Mr Hillary Onek, the minister of state for foreign Affairs, was Tuesday addressing a news conference at the Parliament of Uganda. Until now, he is the most high-ranking government official to comment on the overthrow of Bashir, who ruled Uganda for 30 years.
“President Omar al-Bashir was co-guarantor for the peace agreement of South Sudan; he has played a very critical role [in the South Sudan peace process] which we are very grateful for and his asylum in Uganda is something we can consider,” Onek said.
Al-Bashir and Uganda’s Yoweri Museveni started out as enemies in the 1990s, with al-Bashir accused of supporting Joseph Kony’s Lord’s Resistance Army (LRA) rebels that terrorised northern Uganda for close to two decades and were accused of committing numerous atrocities against the people of Uganda.
Sudan’s al-Bashir offered Kony support and was sometimes said to shelter the rebel leader in Khartoum, the capital of Sudan, in retaliation for Uganda’s support for the Sudanese People’s Liberation Army (SPLA) then led by John Garang, which was fighting against what it said was the marginalization of the people of South Sudan in the Arab-dominated Sudan.
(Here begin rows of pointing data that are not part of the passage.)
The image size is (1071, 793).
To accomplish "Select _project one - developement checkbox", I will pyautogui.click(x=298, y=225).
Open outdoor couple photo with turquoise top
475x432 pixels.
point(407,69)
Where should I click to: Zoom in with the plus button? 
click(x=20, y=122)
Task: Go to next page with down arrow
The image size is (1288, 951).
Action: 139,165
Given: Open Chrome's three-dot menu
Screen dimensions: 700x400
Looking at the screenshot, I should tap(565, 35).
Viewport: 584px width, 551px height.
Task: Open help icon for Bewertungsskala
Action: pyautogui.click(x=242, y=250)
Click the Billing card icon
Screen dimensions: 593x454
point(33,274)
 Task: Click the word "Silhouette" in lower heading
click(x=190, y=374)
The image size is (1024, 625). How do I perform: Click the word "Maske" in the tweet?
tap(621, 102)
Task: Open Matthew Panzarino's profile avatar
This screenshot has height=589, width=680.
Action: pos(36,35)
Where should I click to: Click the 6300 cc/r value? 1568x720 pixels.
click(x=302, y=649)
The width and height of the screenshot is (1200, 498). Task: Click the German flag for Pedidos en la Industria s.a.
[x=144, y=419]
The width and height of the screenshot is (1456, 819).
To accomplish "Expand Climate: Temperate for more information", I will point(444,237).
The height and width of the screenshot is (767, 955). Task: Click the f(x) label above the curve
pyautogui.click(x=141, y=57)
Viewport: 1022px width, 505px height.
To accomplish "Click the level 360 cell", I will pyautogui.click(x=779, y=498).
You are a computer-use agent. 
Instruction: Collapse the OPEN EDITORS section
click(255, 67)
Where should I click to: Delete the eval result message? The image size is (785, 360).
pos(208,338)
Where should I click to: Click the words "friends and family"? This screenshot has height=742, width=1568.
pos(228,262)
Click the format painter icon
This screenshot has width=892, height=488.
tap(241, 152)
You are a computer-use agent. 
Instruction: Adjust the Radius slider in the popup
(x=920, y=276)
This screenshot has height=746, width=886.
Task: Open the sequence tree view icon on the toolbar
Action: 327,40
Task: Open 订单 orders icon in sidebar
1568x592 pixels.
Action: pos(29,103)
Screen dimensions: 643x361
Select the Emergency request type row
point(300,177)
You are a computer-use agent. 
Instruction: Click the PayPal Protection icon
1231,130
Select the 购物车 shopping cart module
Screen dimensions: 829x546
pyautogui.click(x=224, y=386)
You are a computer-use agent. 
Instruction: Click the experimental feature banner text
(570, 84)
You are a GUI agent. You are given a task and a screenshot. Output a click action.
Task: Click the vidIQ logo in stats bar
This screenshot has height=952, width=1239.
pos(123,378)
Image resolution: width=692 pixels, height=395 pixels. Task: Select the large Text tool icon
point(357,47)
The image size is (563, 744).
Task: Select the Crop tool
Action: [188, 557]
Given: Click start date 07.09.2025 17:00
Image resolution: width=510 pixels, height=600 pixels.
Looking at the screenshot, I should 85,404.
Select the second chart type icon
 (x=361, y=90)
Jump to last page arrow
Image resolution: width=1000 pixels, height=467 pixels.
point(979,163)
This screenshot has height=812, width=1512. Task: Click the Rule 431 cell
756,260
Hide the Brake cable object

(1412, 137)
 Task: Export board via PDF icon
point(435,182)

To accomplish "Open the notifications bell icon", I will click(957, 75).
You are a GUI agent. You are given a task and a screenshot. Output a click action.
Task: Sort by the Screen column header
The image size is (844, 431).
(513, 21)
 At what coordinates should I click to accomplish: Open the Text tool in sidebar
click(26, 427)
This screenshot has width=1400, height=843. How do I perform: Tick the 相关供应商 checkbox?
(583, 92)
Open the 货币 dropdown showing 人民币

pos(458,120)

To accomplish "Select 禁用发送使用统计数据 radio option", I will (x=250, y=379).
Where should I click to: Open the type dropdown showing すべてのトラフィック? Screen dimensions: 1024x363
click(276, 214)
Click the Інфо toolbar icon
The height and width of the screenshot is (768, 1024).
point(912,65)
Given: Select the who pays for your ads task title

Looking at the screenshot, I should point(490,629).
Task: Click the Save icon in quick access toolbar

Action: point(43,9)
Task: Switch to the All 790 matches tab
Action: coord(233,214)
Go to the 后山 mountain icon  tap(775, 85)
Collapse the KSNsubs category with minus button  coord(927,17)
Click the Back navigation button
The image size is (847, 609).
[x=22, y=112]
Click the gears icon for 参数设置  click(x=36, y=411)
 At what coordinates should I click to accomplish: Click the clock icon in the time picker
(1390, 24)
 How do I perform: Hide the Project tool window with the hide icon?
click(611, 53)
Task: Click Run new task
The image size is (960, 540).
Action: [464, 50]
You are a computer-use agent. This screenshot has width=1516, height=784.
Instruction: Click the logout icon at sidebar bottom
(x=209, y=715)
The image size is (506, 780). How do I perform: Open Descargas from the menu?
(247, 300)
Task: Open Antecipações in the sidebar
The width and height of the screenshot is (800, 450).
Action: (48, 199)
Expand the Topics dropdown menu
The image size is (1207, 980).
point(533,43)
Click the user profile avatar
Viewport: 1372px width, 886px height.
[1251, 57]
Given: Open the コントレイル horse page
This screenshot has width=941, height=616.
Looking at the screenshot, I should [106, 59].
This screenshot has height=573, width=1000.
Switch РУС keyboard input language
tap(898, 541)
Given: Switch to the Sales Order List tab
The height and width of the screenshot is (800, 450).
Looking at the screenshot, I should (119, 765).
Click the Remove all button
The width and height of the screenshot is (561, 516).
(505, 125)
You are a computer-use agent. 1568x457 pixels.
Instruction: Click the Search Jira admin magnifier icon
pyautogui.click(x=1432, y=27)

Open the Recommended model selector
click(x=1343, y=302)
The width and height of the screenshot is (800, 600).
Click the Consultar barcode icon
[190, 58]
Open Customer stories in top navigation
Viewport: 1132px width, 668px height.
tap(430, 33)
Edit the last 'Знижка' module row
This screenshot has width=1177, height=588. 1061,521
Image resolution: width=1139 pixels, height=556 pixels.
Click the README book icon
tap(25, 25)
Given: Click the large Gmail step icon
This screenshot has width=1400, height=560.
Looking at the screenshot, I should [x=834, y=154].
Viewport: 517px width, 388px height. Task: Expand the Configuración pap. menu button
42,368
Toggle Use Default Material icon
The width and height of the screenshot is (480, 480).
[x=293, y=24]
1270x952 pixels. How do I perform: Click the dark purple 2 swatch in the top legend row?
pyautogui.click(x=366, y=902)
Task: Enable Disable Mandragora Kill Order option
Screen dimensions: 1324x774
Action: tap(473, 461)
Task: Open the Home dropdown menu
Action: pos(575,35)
SPLA eventually signed a peace agreement with Sudan in 2005, which granted South Sudan semi-autonomous status with the option of voting in a referendum on whether to break away from Sudan and form a nation of their own or to remain as a part of a united Sudan.
The South Sudanese, in 2011, voted for independence.
The new republic of South Sudan created a buffer between Sudan and Uganda, and attention seemed to shift to stabilising the new republic, which has been unstable since 2013.
Museveni and al-Bashir have been involved in efforts to stabilise South Sudan, with each of the leaders separately accused of trying to influence the situation in South Sudan to their advantage.
As this process is on, al-Bashir was indicted by the International Criminal Court (ICC) over alleged war crimes in Darfur, a part of Sudan, a development that brought al-Bashir and Museveni closer.
Museveni is the African Union president and has probably spoken out most pointedly against the ICC, accusing it of arrogance and failure to take Africa’s history into context as they sought to intervene to solve Africa’s problems.
At Kenya president Uhuru Kenyatta’s first swearing-in ceremony in March 2013, Museveni rebuked ICC before an audience that received his message very well.
Kenyatta and his deputy, William Ruto, have been indicted by the ICC over the post-election violence that engulfed Kenya in 2007-08.
At Museveni’s swearing-in ceremony in May 2016, al-Bashir, who was indicted by ICC, was a key guest. Uganda, being a signatory to the Rome Statute that set up the ICC, is obliged to arrest anyone indicted by ICC the moment such a person steps on its soil, but al-Bashir got VIP treatment as a head of state.
If Uganda were to grant al-Bashir asylum as the minister says, the country’s leadership would inevitably come under pressure from activists of all sorts.